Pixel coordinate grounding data

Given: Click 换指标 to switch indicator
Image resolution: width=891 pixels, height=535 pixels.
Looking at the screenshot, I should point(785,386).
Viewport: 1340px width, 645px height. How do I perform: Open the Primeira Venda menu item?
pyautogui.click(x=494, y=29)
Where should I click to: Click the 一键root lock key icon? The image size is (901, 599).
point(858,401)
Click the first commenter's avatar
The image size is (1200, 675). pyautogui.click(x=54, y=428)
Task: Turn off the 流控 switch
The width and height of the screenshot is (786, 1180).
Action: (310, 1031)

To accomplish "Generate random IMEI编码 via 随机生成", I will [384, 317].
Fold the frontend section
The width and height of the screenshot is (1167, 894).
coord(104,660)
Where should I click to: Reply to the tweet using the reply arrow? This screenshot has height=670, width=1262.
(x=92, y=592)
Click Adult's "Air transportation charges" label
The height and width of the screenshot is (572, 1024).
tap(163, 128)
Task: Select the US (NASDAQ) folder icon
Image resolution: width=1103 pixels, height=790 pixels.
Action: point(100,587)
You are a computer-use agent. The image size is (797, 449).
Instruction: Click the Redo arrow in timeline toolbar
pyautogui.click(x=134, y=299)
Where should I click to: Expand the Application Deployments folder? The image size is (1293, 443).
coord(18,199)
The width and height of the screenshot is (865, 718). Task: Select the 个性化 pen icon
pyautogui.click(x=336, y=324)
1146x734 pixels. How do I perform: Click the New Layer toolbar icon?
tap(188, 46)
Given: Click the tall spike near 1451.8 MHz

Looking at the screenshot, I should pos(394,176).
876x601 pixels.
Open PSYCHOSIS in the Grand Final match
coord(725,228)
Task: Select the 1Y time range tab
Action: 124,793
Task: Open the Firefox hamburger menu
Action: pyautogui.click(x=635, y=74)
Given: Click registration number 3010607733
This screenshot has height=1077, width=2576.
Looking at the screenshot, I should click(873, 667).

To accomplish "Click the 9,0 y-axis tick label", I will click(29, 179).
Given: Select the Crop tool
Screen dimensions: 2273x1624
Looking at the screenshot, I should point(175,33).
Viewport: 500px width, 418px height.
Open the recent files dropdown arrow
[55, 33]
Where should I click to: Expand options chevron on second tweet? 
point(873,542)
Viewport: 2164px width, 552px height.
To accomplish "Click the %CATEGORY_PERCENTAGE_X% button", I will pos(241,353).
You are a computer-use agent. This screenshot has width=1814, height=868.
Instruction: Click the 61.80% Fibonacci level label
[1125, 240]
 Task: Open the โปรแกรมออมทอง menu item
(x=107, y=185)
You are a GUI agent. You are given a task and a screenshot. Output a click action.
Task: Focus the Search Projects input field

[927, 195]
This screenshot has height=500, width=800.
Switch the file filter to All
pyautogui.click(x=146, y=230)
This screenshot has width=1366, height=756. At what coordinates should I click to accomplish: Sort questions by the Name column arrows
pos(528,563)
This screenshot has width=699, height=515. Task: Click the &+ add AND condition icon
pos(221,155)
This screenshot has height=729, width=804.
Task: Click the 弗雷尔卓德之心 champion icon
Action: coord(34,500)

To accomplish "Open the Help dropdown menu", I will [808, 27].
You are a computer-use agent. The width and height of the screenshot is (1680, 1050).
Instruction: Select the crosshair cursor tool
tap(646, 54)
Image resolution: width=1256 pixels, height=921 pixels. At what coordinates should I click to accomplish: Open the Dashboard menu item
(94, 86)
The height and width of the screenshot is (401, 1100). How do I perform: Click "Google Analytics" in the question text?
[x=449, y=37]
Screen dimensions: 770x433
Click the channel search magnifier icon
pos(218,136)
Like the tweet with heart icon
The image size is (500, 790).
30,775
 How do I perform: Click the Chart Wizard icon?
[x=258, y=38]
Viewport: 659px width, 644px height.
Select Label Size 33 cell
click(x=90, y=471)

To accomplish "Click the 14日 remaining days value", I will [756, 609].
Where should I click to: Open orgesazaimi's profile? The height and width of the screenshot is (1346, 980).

• Action item: Would you return the entries exactly as they stand?

• Solution below:
Given: Click 换指标 to switch indicator
Image resolution: width=891 pixels, height=535 pixels.
Looking at the screenshot, I should point(785,386).
Viewport: 1340px width, 645px height. How do I perform: Open the Primeira Venda menu item?
pyautogui.click(x=494, y=29)
Where should I click to: Click the 一键root lock key icon? The image size is (901, 599).
point(858,401)
Click the first commenter's avatar
The image size is (1200, 675). pyautogui.click(x=54, y=428)
Task: Turn off the 流控 switch
The width and height of the screenshot is (786, 1180).
Action: (310, 1031)

To accomplish "Generate random IMEI编码 via 随机生成", I will [384, 317].
Fold the frontend section
The width and height of the screenshot is (1167, 894).
coord(104,660)
Where should I click to: Reply to the tweet using the reply arrow? This screenshot has height=670, width=1262.
(x=92, y=592)
Click Adult's "Air transportation charges" label
The height and width of the screenshot is (572, 1024).
tap(163, 128)
Task: Select the US (NASDAQ) folder icon
Image resolution: width=1103 pixels, height=790 pixels.
Action: point(100,587)
You are a computer-use agent. The image size is (797, 449).
Instruction: Click the Redo arrow in timeline toolbar
pyautogui.click(x=134, y=299)
Where should I click to: Expand the Application Deployments folder? The image size is (1293, 443).
coord(18,199)
The width and height of the screenshot is (865, 718). Task: Select the 个性化 pen icon
pyautogui.click(x=336, y=324)
1146x734 pixels. How do I perform: Click the New Layer toolbar icon?
tap(188, 46)
Given: Click the tall spike near 1451.8 MHz

Looking at the screenshot, I should pos(394,176).
876x601 pixels.
Open PSYCHOSIS in the Grand Final match
coord(725,228)
Task: Select the 1Y time range tab
Action: 124,793
Task: Open the Firefox hamburger menu
Action: pyautogui.click(x=635, y=74)
Given: Click registration number 3010607733
This screenshot has height=1077, width=2576.
Looking at the screenshot, I should click(873, 667).

To accomplish "Click the 9,0 y-axis tick label", I will click(29, 179).
Given: Select the Crop tool
Screen dimensions: 2273x1624
Looking at the screenshot, I should point(175,33).
Viewport: 500px width, 418px height.
Open the recent files dropdown arrow
[55, 33]
Where should I click to: Expand options chevron on second tweet? 
point(873,542)
Viewport: 2164px width, 552px height.
To accomplish "Click the %CATEGORY_PERCENTAGE_X% button", I will pos(241,353).
You are a computer-use agent. This screenshot has width=1814, height=868.
Instruction: Click the 61.80% Fibonacci level label
[1125, 240]
 Task: Open the โปรแกรมออมทอง menu item
(x=107, y=185)
You are a GUI agent. You are given a task and a screenshot. Output a click action.
Task: Focus the Search Projects input field

[927, 195]
This screenshot has height=500, width=800.
Switch the file filter to All
pyautogui.click(x=146, y=230)
This screenshot has width=1366, height=756. At what coordinates should I click to accomplish: Sort questions by the Name column arrows
pos(528,563)
This screenshot has width=699, height=515. Task: Click the &+ add AND condition icon
pos(221,155)
This screenshot has height=729, width=804.
Task: Click the 弗雷尔卓德之心 champion icon
Action: coord(34,500)

To accomplish "Open the Help dropdown menu", I will [808, 27].
You are a computer-use agent. The width and height of the screenshot is (1680, 1050).
Instruction: Select the crosshair cursor tool
tap(646, 54)
Image resolution: width=1256 pixels, height=921 pixels. At what coordinates should I click to accomplish: Open the Dashboard menu item
(94, 86)
The height and width of the screenshot is (401, 1100). How do I perform: Click "Google Analytics" in the question text?
[x=449, y=37]
Screen dimensions: 770x433
Click the channel search magnifier icon
pos(218,136)
Like the tweet with heart icon
The image size is (500, 790).
30,775
 How do I perform: Click the Chart Wizard icon?
[x=258, y=38]
Viewport: 659px width, 644px height.
Select Label Size 33 cell
click(x=90, y=471)

To accomplish "Click the 14日 remaining days value", I will [756, 609].
Where should I click to: Open orgesazaimi's profile? The height and width of the screenshot is (1346, 980).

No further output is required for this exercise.